— Start of MATERIAL PROVIDED —

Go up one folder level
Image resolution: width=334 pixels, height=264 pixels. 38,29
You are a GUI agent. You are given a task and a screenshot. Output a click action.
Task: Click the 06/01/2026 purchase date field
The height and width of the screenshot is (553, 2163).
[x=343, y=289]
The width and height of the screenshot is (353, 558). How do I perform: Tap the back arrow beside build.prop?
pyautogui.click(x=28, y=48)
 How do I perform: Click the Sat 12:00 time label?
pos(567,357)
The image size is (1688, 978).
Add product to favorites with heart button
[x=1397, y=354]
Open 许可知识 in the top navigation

— End of MATERIAL PROVIDED —
— Start of MATERIAL PROVIDED —

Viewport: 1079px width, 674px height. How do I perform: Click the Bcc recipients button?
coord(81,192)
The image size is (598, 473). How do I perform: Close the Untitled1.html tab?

— End of MATERIAL PROVIDED —

THE TASK » Please reproduce the material from the line that has "The image size is (1688, 978)." through the line that has "Open 许可知识 in the top navigation", swapping "favorites" for "wishlist" and leaving everything else unchanged.

CORRECT ANSWER »
The image size is (1688, 978).
Add product to wishlist with heart button
[x=1397, y=354]
Open 许可知识 in the top navigation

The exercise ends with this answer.